# start of Text extract

Paolo Pellegrin/Magnum Photos

Ziglab Lake, Jordan, 2009

On August 19, a convocation of some sixty leading Muslim clerics and religious scholars from around the planet, spurred by the growing siege of climate disasters affecting the world’s 1.6 billion Muslims, issued an Islamic Declaration on Global Climate Change. It was far shorter than Pope Francis’s much discussed encyclical issued early in the summer, but it arrived in much the same spirit:

Our species, though selected to be a caretaker or steward [*khalifah*] on the earth, has been the cause of such corruption and devastation on it that we are in danger of ending life as we know it on our planet. This current rate of climate change cannot be sustained, and the earth’s fine equilibrium [*mīzān*] may soon be lost.

The signers of the statement include the grand muftis of Uganda and Lebanon, scholars from leading universities, and several leaders of the main Islamic disaster relief charities. It cites Koranic chapter and verse, as well as hadith, or sayings, of the Prophet. And from them it constructs a series of postulates at least as provocative as Francis’s. Like the pope, these scholars are dubious about “the relentless pursuit of economic growth and consumption,” and believe that “an urgent and radical reappraisal is called for.” In fact, on particular points of current political controversy they offer more direct recommendations. To wit:

• They express “alarm” at “the multi-national scramble now taking place for more fossil fuel deposits under the dissolving ice caps in the arctic regions,” noting correctly that “we are accelerating our own destruction through these processes.” (A warning that comes the week before President Obama heads to Alaska, where he will presumably try to offer some justification for allowing Shell to drill in the Chukchi Sea.)

# end of Text extract
# start of Data extract

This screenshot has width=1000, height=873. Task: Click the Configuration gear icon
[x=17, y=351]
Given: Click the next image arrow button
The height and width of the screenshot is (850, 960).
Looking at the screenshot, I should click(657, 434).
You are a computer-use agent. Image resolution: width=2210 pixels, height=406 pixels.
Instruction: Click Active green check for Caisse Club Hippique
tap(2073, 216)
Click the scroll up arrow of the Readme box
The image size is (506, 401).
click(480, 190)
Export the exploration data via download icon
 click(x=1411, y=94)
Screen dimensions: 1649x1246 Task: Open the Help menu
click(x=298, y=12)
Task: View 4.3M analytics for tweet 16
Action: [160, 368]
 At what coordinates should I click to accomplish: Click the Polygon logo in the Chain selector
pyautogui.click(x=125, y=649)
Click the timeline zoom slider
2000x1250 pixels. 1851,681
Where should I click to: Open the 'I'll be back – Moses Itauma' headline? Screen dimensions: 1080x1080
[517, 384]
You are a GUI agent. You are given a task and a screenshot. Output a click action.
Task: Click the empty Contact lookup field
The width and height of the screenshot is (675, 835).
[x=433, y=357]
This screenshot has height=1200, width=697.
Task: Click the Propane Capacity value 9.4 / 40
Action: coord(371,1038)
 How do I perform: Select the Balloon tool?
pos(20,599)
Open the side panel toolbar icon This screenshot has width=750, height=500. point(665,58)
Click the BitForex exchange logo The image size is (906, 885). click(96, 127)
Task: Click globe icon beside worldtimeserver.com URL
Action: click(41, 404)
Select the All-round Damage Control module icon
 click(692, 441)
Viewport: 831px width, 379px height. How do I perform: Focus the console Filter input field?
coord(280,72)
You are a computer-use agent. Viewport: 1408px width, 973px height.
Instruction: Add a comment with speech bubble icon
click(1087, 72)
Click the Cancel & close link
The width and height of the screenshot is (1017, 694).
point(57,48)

# end of Data extract

## Required task
Rewrite the part of the text on the Islamic climate declaration that opens with the words "Ziglab Lake, Jordan, 2009" and closes with "soon be lost.", substituting "imams" for "clerics".

## Full answer
Ziglab Lake, Jordan, 2009

On August 19, a convocation of some sixty leading Muslim imams and religious scholars from around the planet, spurred by the growing siege of climate disasters affecting the world’s 1.6 billion Muslims, issued an Islamic Declaration on Global Climate Change. It was far shorter than Pope Francis’s much discussed encyclical issued early in the summer, but it arrived in much the same spirit:

Our species, though selected to be a caretaker or steward [*khalifah*] on the earth, has been the cause of such corruption and devastation on it that we are in danger of ending life as we know it on our planet. This current rate of climate change cannot be sustained, and the earth’s fine equilibrium [*mīzān*] may soon be lost.